[Stored items]
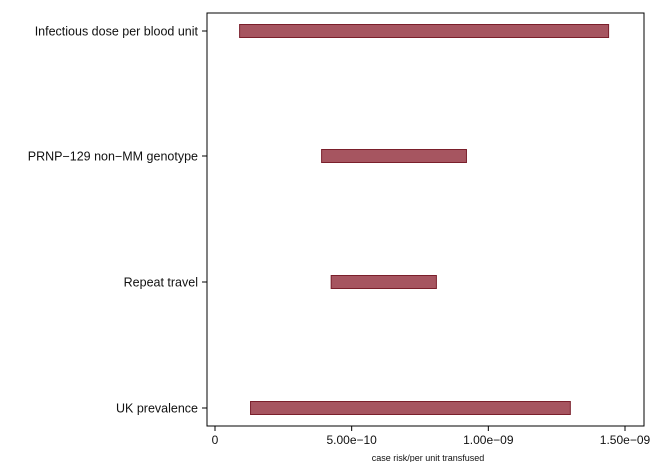 The image size is (658, 462). What do you see at coordinates (117, 32) in the screenshot?
I see `category-label-0: Infectious dose per blood unit` at bounding box center [117, 32].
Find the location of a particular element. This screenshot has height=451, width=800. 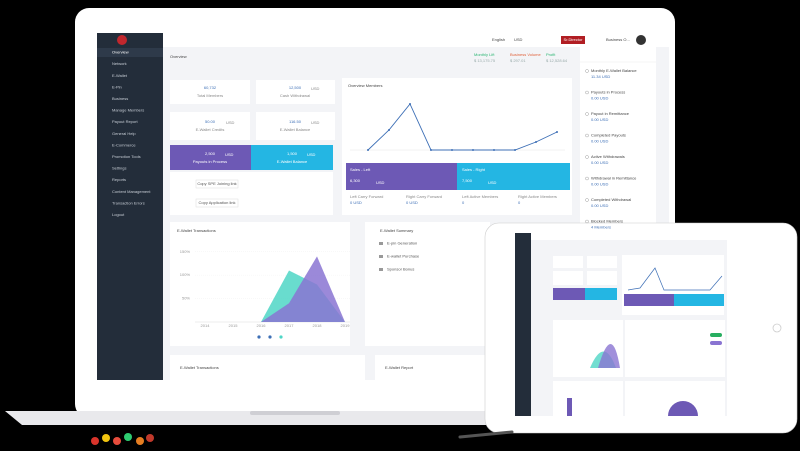

rank-badge is located at coordinates (573, 40).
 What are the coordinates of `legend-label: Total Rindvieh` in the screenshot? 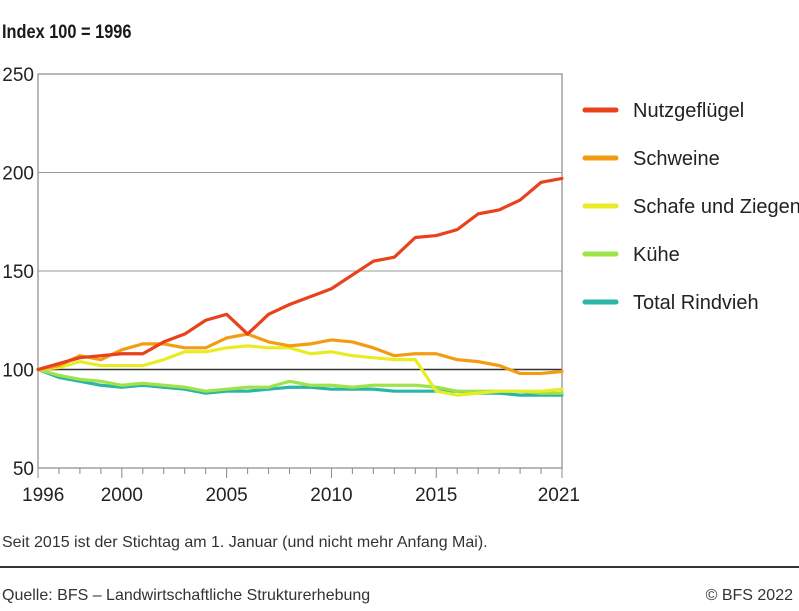 It's located at (696, 303).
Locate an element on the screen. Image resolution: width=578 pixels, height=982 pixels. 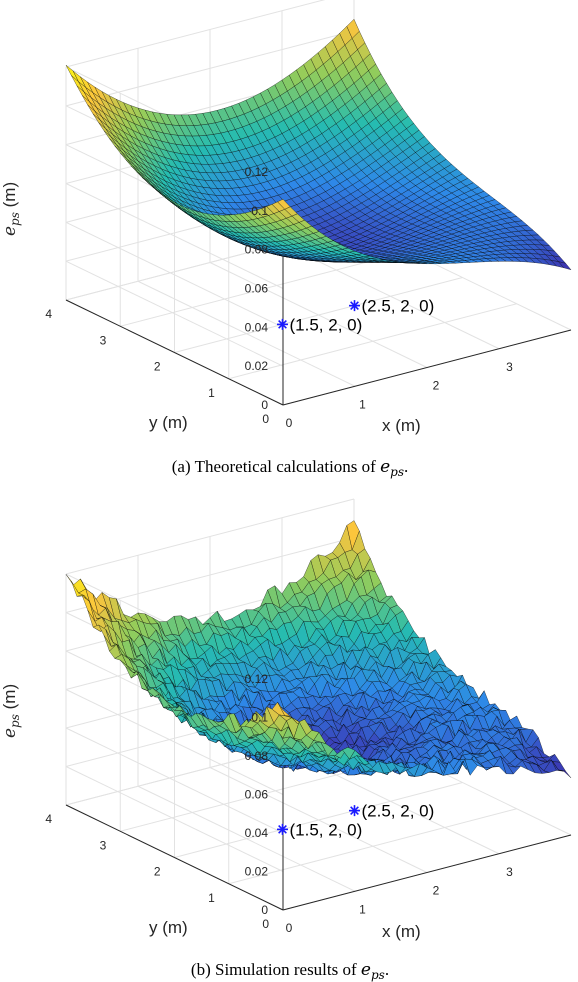
caption-a: (a) Theoretical calculations of eps. is located at coordinates (290, 468).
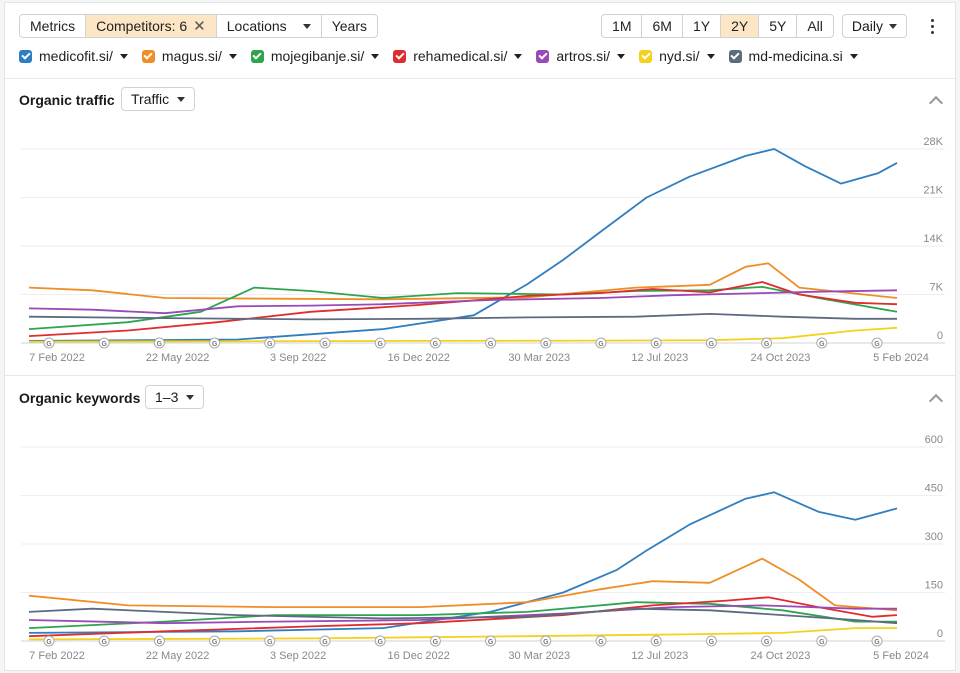  What do you see at coordinates (793, 56) in the screenshot?
I see `legend-item: md-medicina.si` at bounding box center [793, 56].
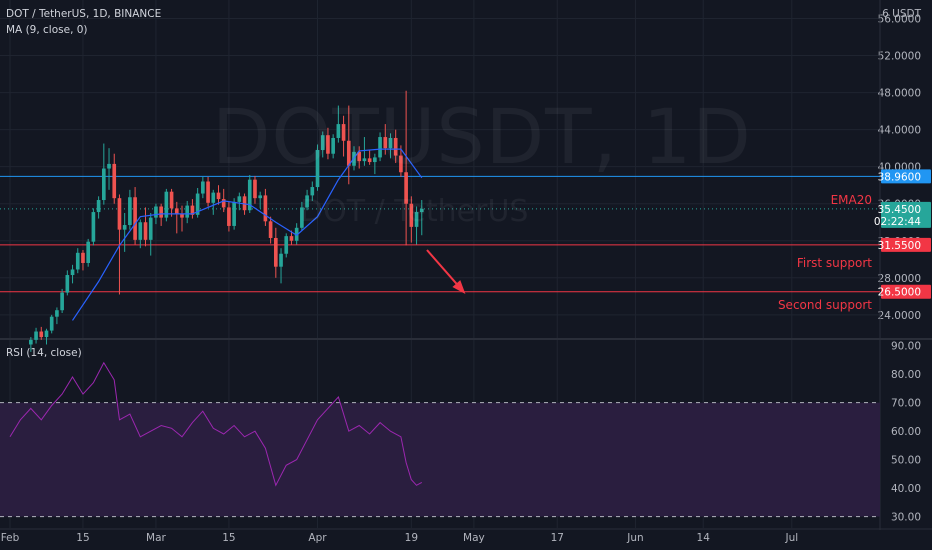  Describe the element at coordinates (900, 177) in the screenshot. I see `price-tag-value: 38.9600` at that location.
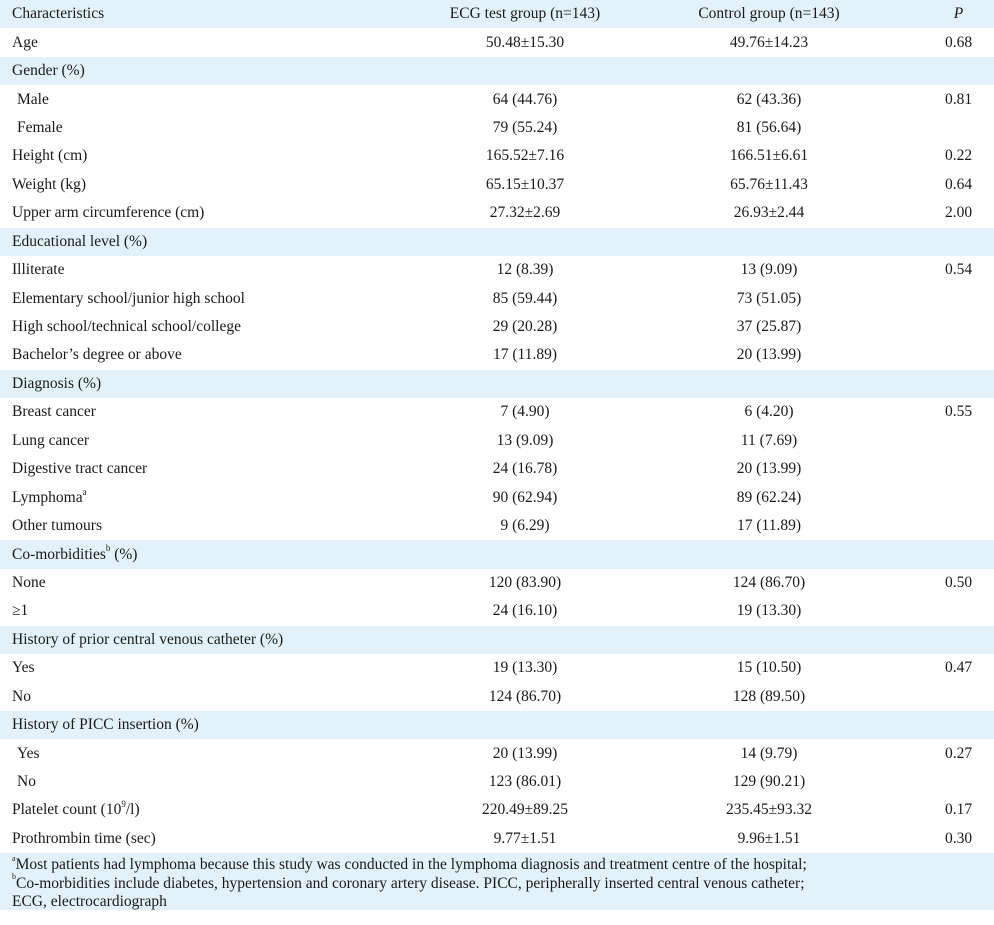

GOAL OF THE EXERCISE — Write out word for word the lines of the material above, from the line containing "Locate an element" through the end of the material, both ends included. Leave the pictures out of your answer.

EXERCISE RESULT —
Locate an element on the screen. Image resolution: width=578 pixels, height=982 pixels. 
caption-a: (a) Theoretical calculations of eps. is located at coordinates (290, 468).
  What do you see at coordinates (793, 56) in the screenshot?
I see `legend-item: md-medicina.si` at bounding box center [793, 56].
  Describe the element at coordinates (900, 177) in the screenshot. I see `price-tag-value: 38.9600` at that location.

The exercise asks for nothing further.